En 2025, la France a réduit ses émissions de gaz à effet de serre de seulement 1,6 %, un rythme trois fois inférieur à l'objectif de 4,6 % annuel requis par la Stratégie Nationale Bas-Carbone.

Le rapport du Citepa révèle un essoufflement préoccupant dans les secteurs clés comme les transports et le bâtiment, compromettant l'atteinte des cibles pour 2030.

Les données provisoires pour l'année 2025 viennent de tomber, et le constat est sans appel. Selon l'organisme indépendant en charge du bilan carbone national, les rejets sur le territoire n'ont reculé que de 1,6 % par rapport à 2024.

Ce chiffre, équivalant à une diminution de 5,8 millions de tonnes de CO₂, place la France sur une trajectoire très éloignée de ses engagements climatiques.

Un rythme de décarbonation divisé par trois

Ce ralentissement est d'autant plus marquant qu'il succède à des années plus encourageantes. Le bilan des émissions gaz à effet de serre, après des baisses de 3,9 % en 2022 et un record de 6,8 % en 2023, sonne comme un essoufflement.

Ce résultat place la France dans une dynamique quasi identique à celle de l'Allemagne, qui affiche également des résultats décevants.
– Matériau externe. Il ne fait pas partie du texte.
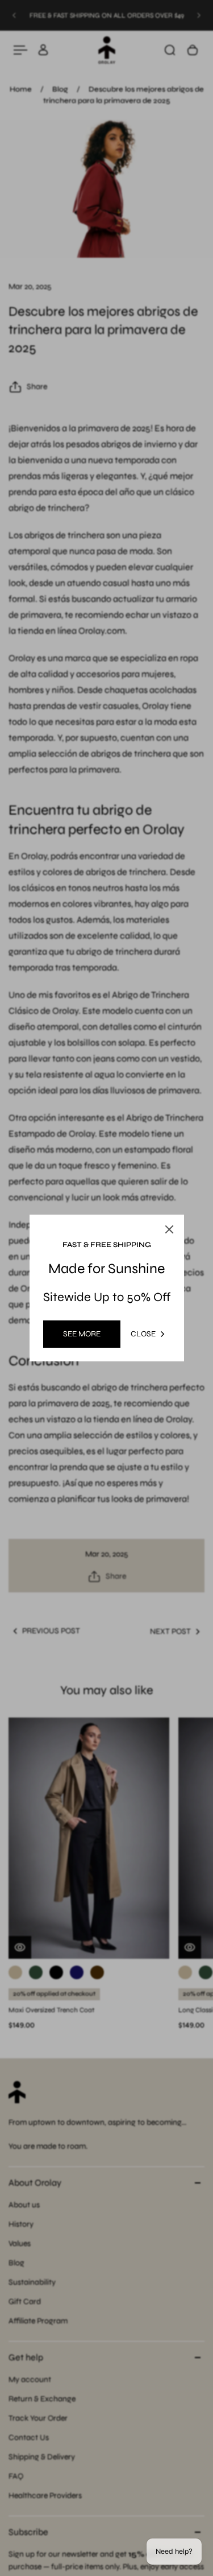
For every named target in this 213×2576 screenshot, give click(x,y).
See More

Le problème majeur réside dans l'écart avec la feuille de route officielle. La Stratégie Nationale Bas-Carbone (SNBC-3) impose une diminution annuelle moyenne de 4,6 % pour atteindre la cible de 2030.

Avec seulement 1,6 %, l'effort actuel est donc près de trois fois trop lent, une situation jugée « très préoccupante » par les observateurs comme le Réseau Action Climat.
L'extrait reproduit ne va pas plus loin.